What is needed is every line of the data that includes the word "page". Please copy each one.

▬▬▬▬▬▬

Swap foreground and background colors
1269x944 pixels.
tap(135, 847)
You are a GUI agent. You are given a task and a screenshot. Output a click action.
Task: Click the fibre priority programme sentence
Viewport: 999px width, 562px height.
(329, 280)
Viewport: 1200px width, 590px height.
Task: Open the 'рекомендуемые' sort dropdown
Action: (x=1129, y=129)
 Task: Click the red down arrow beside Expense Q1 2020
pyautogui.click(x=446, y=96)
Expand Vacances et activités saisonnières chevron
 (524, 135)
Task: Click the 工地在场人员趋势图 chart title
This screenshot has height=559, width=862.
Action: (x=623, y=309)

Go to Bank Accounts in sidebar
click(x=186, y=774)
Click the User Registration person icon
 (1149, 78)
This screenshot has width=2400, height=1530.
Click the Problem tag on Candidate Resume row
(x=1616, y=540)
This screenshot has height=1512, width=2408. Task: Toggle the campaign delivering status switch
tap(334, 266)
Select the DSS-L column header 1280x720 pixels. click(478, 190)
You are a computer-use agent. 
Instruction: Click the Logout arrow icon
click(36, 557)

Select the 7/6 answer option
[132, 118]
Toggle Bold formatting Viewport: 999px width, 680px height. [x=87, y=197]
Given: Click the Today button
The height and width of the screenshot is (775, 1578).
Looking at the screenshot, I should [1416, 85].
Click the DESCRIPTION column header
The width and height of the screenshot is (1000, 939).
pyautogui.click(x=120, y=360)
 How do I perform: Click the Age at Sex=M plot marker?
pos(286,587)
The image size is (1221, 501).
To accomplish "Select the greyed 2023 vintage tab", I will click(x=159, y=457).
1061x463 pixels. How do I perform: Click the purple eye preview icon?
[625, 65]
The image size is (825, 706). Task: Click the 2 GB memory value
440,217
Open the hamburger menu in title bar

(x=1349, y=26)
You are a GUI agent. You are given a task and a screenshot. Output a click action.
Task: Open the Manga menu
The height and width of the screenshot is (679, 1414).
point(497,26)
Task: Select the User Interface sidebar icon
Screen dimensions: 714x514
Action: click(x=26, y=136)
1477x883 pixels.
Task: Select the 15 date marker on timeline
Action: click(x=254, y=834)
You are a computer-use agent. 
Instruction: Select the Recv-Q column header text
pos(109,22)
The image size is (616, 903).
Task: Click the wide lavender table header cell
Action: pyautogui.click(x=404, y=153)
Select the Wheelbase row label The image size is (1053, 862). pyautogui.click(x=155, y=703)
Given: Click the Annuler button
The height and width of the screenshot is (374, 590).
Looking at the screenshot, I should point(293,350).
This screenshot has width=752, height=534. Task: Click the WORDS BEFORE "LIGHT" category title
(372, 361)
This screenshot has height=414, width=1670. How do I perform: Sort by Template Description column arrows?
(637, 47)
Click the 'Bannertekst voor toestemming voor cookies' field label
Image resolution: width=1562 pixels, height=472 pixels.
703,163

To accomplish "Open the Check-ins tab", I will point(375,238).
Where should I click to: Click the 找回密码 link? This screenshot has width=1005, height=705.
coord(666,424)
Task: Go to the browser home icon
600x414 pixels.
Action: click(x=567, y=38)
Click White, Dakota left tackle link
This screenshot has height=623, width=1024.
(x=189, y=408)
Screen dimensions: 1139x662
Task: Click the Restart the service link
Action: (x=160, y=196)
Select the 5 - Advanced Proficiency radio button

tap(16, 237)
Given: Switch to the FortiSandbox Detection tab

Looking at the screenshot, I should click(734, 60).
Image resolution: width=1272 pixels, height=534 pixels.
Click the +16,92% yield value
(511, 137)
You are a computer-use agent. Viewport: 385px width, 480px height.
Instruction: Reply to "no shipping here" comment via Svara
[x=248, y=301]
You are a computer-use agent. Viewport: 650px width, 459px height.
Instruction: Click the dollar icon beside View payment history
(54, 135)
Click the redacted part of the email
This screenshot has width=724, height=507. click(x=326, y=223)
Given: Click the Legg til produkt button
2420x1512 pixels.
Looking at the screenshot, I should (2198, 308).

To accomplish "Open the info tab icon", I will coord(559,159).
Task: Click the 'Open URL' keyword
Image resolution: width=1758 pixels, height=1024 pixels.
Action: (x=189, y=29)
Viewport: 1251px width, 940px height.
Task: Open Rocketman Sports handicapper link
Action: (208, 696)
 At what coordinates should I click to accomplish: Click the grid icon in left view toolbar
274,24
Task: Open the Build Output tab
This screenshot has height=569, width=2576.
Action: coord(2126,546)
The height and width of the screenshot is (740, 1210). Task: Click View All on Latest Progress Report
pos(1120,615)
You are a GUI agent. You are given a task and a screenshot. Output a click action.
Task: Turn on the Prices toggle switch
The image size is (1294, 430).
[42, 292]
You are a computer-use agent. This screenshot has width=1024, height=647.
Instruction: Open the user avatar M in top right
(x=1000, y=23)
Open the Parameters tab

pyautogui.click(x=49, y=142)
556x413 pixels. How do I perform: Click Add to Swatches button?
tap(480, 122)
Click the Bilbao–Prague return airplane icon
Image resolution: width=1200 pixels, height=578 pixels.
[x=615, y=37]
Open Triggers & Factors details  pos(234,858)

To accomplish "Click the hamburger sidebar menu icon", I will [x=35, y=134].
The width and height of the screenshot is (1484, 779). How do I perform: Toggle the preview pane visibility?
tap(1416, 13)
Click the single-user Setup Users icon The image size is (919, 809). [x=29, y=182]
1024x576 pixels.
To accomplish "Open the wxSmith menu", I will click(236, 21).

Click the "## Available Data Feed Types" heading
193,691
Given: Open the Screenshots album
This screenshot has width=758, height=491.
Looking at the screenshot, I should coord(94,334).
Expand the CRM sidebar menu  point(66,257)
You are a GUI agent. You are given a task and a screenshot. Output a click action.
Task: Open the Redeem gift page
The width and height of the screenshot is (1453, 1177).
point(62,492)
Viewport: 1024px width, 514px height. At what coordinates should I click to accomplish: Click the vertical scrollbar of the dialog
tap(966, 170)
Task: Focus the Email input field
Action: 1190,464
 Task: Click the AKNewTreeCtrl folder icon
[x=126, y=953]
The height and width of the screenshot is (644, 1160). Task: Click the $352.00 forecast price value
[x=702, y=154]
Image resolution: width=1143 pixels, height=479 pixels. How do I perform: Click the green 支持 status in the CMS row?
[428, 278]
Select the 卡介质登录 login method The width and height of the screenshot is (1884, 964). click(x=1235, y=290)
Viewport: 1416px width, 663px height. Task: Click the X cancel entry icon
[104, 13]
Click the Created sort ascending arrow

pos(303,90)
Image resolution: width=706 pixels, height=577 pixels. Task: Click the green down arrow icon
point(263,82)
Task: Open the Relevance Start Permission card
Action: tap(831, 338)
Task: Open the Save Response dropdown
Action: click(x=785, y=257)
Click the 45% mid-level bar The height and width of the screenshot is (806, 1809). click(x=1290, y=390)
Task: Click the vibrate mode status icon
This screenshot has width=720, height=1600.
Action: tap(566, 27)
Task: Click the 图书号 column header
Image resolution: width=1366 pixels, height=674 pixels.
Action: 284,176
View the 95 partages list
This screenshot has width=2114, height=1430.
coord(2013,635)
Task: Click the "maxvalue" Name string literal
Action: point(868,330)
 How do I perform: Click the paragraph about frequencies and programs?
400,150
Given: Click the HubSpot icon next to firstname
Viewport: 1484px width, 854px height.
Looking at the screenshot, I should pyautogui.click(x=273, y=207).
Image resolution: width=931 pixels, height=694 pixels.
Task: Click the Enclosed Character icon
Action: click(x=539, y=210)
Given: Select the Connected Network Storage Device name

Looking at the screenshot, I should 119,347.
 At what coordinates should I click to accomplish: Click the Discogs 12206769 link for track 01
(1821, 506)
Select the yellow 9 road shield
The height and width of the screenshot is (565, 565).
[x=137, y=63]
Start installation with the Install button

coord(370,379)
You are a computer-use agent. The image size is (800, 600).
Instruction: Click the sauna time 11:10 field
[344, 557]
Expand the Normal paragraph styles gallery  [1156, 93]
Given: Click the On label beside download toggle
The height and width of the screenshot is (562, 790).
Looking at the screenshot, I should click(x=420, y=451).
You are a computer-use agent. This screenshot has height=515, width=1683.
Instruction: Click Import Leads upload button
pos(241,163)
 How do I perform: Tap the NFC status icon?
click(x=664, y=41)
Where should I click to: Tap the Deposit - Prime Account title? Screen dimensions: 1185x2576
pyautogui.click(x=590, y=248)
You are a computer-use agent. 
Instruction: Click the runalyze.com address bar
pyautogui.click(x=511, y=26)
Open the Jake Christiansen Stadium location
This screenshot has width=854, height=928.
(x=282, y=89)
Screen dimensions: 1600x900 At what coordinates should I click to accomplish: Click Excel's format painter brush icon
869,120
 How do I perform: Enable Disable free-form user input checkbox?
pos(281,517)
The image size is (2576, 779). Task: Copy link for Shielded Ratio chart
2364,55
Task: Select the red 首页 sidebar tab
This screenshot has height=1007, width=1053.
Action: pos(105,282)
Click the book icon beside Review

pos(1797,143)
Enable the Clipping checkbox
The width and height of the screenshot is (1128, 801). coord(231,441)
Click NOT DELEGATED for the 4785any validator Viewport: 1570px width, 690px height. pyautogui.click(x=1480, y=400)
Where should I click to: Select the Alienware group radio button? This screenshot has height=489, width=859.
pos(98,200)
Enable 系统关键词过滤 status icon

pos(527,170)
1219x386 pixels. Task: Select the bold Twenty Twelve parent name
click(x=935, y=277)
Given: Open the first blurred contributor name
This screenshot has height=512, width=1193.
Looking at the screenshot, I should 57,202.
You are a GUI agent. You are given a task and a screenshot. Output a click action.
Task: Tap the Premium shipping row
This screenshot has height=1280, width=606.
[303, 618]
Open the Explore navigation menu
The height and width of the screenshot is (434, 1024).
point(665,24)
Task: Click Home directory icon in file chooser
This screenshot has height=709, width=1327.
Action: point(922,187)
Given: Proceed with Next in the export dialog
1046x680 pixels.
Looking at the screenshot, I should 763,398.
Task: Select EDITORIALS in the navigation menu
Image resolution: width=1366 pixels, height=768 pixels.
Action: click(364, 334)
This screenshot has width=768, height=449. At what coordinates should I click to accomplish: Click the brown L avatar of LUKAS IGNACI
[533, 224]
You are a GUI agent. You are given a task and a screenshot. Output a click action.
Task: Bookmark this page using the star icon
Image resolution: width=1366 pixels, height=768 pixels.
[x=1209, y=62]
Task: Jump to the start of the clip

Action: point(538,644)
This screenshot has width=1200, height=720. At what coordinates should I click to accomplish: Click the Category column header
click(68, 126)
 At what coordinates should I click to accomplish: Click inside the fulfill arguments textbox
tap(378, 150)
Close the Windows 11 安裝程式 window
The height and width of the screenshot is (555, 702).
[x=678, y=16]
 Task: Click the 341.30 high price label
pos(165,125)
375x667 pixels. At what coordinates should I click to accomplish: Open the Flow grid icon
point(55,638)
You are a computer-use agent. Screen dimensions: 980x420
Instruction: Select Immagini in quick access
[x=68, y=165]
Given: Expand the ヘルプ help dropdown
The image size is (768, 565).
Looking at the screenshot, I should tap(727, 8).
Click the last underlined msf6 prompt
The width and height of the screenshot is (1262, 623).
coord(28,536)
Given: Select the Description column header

▬▬▬▬▬▬

> **Problem solution**
Task: Open the Redeem gift page
Task: Bookmark this page using the star icon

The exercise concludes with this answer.